As they were for many other high-school boys, the first lines were enough for me:

‘A man stood upon a railroad bridge in northern Alabama, looking down into the swift water twenty feet below. The man’s hands were behind his back, the wrists bound with a cord. A rope closely encircled his neck.’

Now I do not know whether I was then a man dreaming I was a butterfly, or whether I am now a butterfly, dreaming I am a man?

———————-

3. ‘Everything That Rises Must Converge

Flannery O’Connor

O’Connor’s Southern Gothic style often flirts with the grotesque, and can traffic in the macabre, but there’s reason behind it, and a brilliantly skeptical, humane eye.  Few writers get so many things right, in my opinion.

The world is changing, and so is the South.

Julian’s mother is living in the past:

‘They had reached the bus stop. There was no bus in sight and Julian, his hands still jammed in his pockets and his head thrust forward, scowled down the empty street. The frustration of having to wait on the bus as well as ride on it began to creep up his neck like a hot hand. The presence of his mother was borne in upon him as she gave a pained sigh. He looked at her bleakly. She was holding herself very erect under the preposterous hat, wearing it like a banner of her imaginary dignity. There was in him an evil urge to break her spirit. He suddenly unloosened his tie and pulled it off and put it in his pocket’

——————–

4. ‘A Distant Episode

Paul Bowles

A lot can be ‘swallowed’ up in the desert, lost in translation; across time, language and civilizations.
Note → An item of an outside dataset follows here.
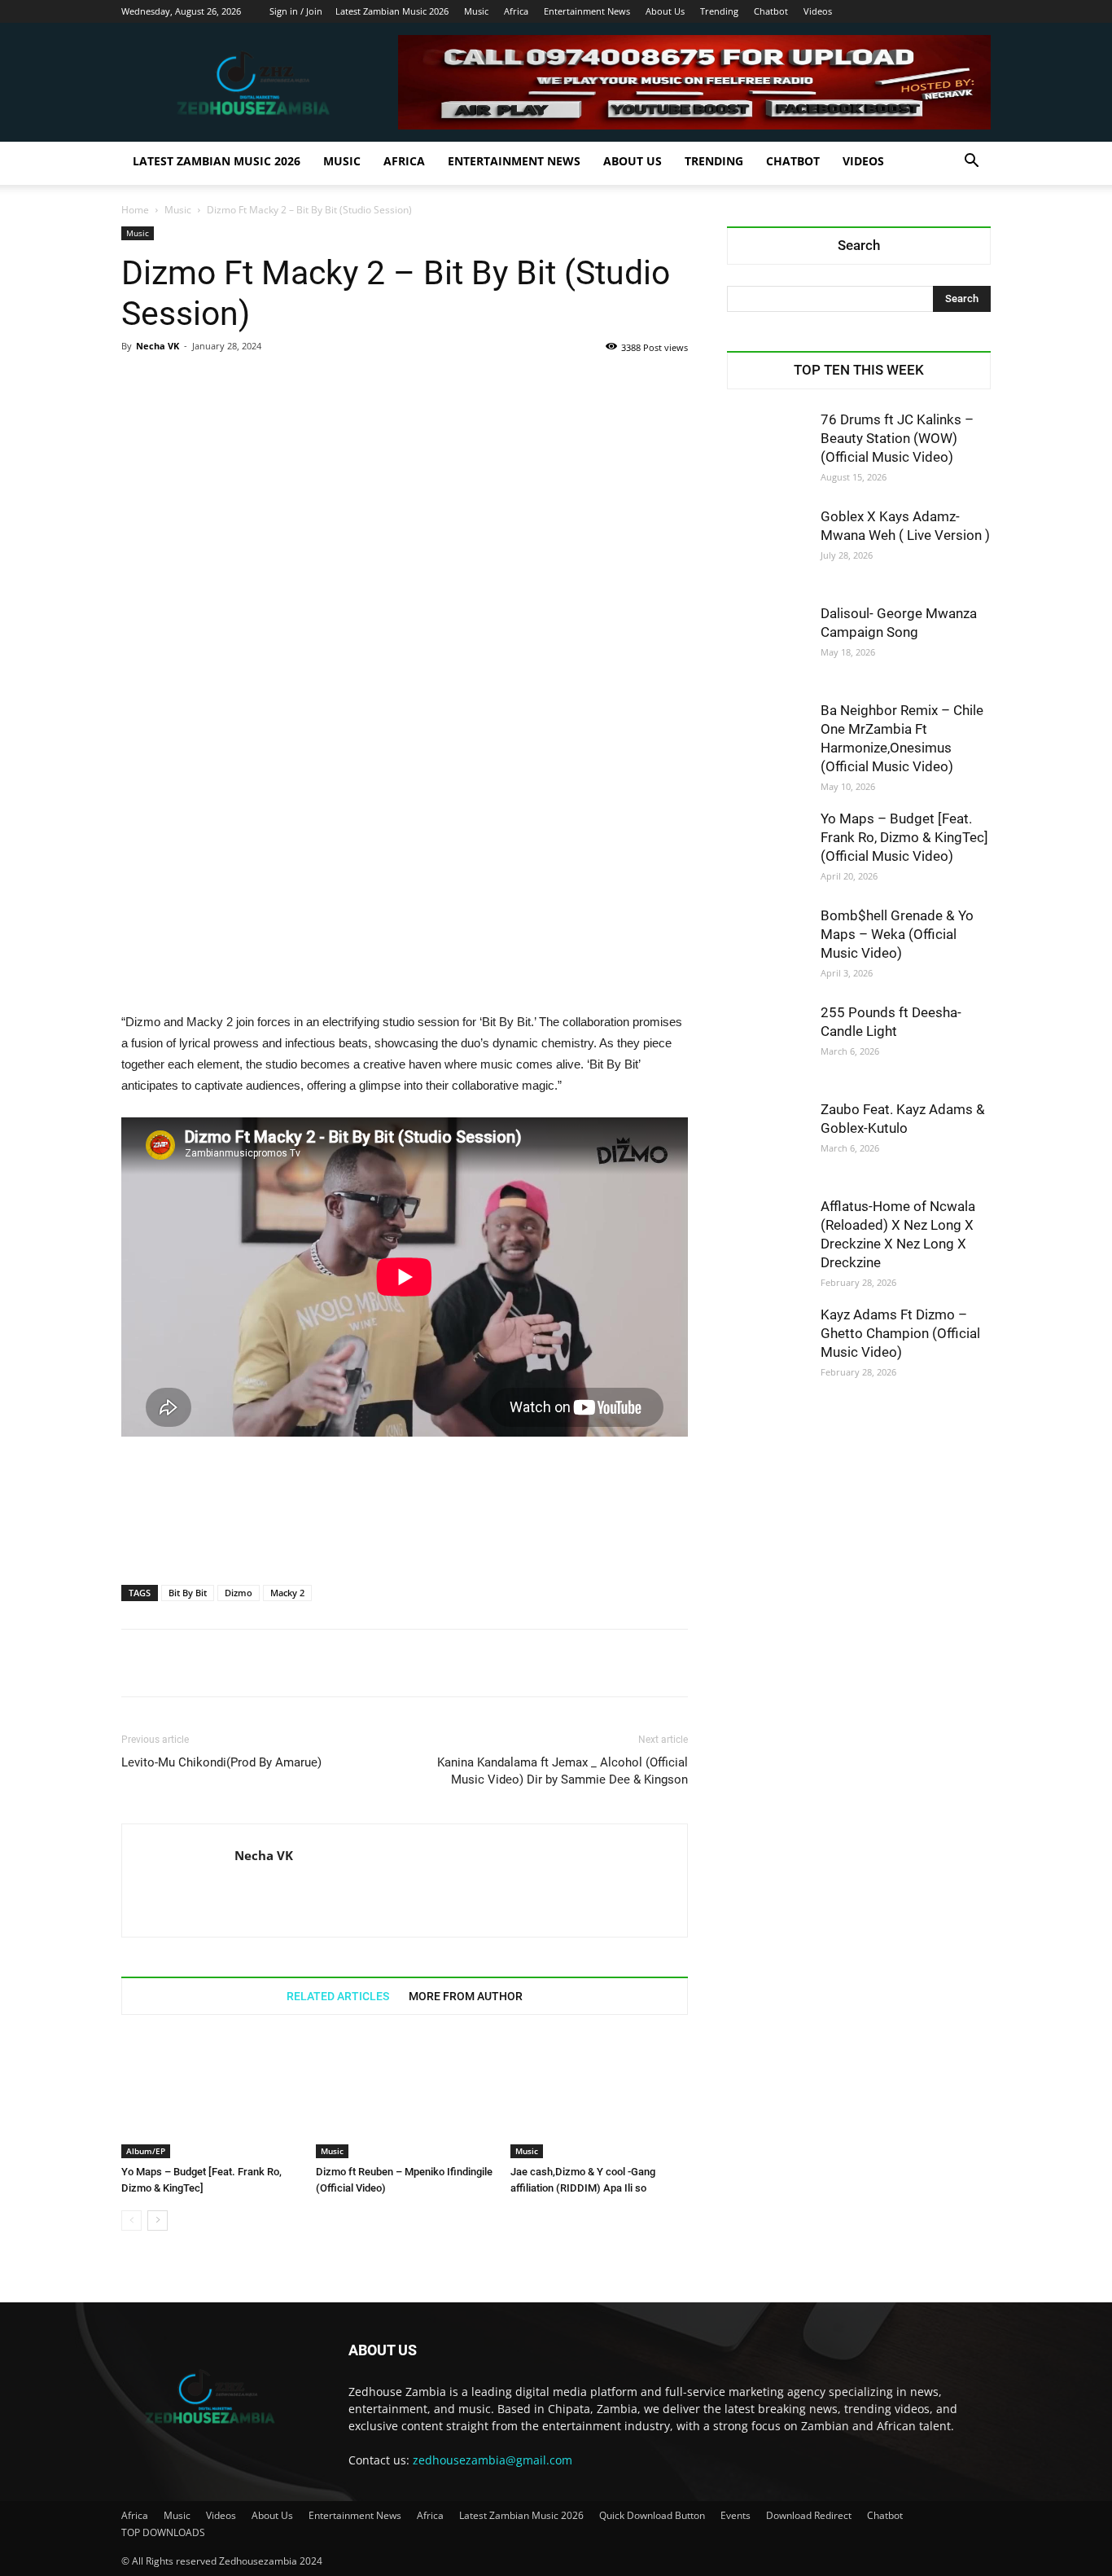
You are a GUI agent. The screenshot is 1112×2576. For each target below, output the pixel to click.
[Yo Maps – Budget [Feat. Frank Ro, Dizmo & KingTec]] (210, 2097)
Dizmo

Things don’t always end well for the intellectually curious and perhaps naive:

‘It occurred to him that he ought to ask himself shy he was doing this irrational thing, but he was intelligent enough to know that since he Was doing it, it was not so important to probe for explanations at that moment.’

Let’s leave it at that.

——————–

5. ‘Araby

James Joyce

To what does a man put his hopes?

But such wonderful writing:

‘When the short days of winter came, dusk fell before we had well eaten our dinners. When we met in the street the houses had grown sombre. The space of sky above us was the colour of ever-changing violet and towards it the lamps of the street lifted their feeble lanterns. The cold air stung us and we played till our bodies glowed.’